From 30 June, advertisers will no longer be able to upload Flash ads into AdWords, DoubleClick Campaign Manager or DoubleClick Bid Manager, and on 2 January 2017, any existing ads will cease to function on the DoubleClick Ad Exchange and Google Display Network.
The move is part of a larger effort on Googles part to encourage advertisers to build in HTML5, which can reach a larger audience and reduces both website loading times and battery consumption rates thanks to its more efficient design.
In September last year, Google updated its Chrome browser to automatically pause all Flash-based ads, replacing them with static banners that users would have to interact with to activate the rich media content. Google has provided advertisers with a number of tools to help them transition to designing in HTML5, including the capability to convert existing ads from Flash.
Adobe Flash was a cornerstone of the internet during its early years, enabling advertisers and publishers to create dynamic content that attracted attention on what was, at that point, a largely static and text-based internet.
By 2009, the software was installed on 99 per cent of internet-connected desktop computers, but its widespread nature meant it was a target for hackers looking for ways to exploit systems. In between 2008 and 2015, Adobe released 170 updates to Flash in an effort to fix security vulnerabilities, but with the massively successful iPhone and iPad famously abandoning Flash in favour of HTML5, the writing was already on the wall.

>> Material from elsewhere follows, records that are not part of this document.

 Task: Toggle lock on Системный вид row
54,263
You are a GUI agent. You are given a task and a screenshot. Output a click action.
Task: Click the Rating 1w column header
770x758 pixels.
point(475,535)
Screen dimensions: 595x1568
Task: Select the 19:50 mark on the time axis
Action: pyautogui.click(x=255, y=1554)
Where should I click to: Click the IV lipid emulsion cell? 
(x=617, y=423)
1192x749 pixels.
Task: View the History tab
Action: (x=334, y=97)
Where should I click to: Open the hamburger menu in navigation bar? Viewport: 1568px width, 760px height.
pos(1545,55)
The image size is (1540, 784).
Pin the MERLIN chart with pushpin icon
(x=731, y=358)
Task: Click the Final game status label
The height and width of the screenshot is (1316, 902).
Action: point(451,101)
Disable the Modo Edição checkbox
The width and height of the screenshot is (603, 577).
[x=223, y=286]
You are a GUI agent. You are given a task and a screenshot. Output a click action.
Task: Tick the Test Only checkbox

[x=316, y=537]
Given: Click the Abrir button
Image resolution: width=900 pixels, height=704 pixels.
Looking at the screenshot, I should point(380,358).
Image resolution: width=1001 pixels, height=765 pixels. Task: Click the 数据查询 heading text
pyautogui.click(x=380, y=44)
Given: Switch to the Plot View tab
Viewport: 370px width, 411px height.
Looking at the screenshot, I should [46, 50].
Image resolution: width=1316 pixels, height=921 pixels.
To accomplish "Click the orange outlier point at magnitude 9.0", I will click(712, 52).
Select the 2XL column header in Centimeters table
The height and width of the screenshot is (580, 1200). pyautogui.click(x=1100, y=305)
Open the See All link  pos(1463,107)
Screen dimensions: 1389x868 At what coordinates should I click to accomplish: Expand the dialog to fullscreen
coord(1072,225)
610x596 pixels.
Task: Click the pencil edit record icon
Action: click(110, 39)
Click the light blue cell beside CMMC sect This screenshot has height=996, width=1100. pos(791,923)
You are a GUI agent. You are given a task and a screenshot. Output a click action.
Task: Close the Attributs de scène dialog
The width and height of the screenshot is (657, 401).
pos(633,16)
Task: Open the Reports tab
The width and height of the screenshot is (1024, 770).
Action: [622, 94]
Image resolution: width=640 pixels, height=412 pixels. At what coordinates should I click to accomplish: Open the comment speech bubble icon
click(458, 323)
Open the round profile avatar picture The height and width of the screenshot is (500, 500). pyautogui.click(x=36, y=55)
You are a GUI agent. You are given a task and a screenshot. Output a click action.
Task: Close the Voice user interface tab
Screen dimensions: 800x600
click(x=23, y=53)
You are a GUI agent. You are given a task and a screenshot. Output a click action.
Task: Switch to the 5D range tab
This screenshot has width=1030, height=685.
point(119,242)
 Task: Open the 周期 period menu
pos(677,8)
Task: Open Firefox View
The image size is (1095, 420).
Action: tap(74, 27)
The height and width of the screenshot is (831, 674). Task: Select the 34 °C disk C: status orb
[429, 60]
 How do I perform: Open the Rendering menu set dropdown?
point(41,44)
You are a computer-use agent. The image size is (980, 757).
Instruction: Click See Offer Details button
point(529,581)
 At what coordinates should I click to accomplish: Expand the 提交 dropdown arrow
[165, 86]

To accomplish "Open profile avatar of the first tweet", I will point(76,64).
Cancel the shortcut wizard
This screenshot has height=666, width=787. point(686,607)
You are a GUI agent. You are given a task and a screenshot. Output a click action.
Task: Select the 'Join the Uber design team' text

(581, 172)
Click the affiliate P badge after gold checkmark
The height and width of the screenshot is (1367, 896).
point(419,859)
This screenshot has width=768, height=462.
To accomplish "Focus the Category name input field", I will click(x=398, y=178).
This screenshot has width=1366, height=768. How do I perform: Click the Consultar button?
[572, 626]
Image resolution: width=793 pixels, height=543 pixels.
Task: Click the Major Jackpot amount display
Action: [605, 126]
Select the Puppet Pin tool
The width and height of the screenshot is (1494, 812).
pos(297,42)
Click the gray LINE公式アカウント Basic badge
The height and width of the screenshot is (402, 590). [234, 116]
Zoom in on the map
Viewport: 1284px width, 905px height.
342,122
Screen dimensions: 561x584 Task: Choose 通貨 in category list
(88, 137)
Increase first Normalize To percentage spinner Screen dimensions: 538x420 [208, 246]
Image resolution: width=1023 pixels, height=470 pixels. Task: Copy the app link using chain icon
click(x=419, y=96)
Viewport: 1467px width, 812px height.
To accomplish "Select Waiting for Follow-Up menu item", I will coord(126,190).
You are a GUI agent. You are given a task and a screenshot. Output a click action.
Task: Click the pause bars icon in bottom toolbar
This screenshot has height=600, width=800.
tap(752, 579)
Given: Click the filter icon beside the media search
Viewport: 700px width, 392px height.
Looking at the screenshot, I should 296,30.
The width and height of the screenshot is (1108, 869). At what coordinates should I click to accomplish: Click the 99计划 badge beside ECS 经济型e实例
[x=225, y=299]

Having failed to make a successful transition to smartphones, as mobiles began to overtake desktop computers, websites that utilised Flash became increasingly redundant.
In 2015, Alex Stamos, Facebooks head of security, called for Flash to be retired, saying “it is time for Adobe to announce the end-of-life date for Flash and to ask the browsers to set killbits on the same day. Even if 18 months from now, one set date is the only way to disentangle the dependencies and upgrade the whole ecosystem at once.”